EARTH A New Wild

EARTH A New Wild is an upcoming series that will air on PBS and document a five-year, global journey, capturing encounters between wild animals and the people who live and work among them. The five episodes focus on different habitats and aspects of human-wildlife interactions: Home, Plains, Forests, Ocean and Water. The series examines the critical role people can play in restoring the natural world and how people and wildlife—even top predators—can thrive alongside each other and be mutually beneficial.

AWI spoke with Dr. M. Sanjayan, leading conservation scientist with Conservation International and host of the series, to get a first-hand perspective on what EARTH A New Wild will offer viewers.

AWI: What inspired the series?
Dr. Sanjayan: It started with a personal quest to answer the question, “Is there a way for 7 billon of us to live on a planet with wild nature, with the things that I love and grew up with and want to be around?”

I’ve given all my life to conservation and sometimes find myself depressed and worried about where things are headed. I do worry about these places that I care deeply about. I know the way that we approach conservation today is probably not going to be sufficient. The quest asks, “Is there another way out of it? Is there a different way we can see and value nature?”

For us, a lot of the reason why we care about something is because of love. Whether it’s our dogs, cats, horses, or whether it’s wild animals, you get to the point where love is not enough. This notion that we can convince enough people to set aside land for nature  or convince enough people to create a new national park, especially in poorer countries, is a very difficult proposition. It is not happening fast enough to deal with the erosion of nature.  I’m not suggesting that love isn’t important. I’m just suggesting that it cannot be the only path.

What message do you hope to convey to the audience through the series?
I want viewers to take away one key message: we, as humans, are part of nature. When you realize that we are part of nature, what you quickly realize is that saving nature is really about saving ourselves. Even in today’s world, with all our modernization and technology, we are still very dependent on nature. When nature stumbles, we stumble as well.

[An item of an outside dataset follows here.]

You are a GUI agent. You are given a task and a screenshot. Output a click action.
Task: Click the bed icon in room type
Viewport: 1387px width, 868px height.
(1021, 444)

What do you think is the most important thing we, as humans, can do to lessen our negative impact on animals and habitats?
This is probably the most important time in our lives, as humans on this planet. The next 20 years will probably chart the next 5,000 years. I want the audience to become engaged politically and become involved with conservation organizations. I’d also love to see parents and schools focus a lot more on kids in terms of how they think about the next generation and understand the value of nature early on. I think this is going to play a big role.

How we grow, eat, and prepare our food is probably the biggest impact that we have on land, wild animals, domestic animals, and energy budgets of our planet. We do not pay enough attention to agriculture—how we grow and eat our food. We can make big gains in that spectrum.

We humans need to be a lot more aware of where our water comes from, where our food comes from, where we get our energy. We do these little things in life all the time that we just take for granted. I think that if we were a little more thoughtful and consider what nature provides for us for free, we would be willing to pay for nature a bit more.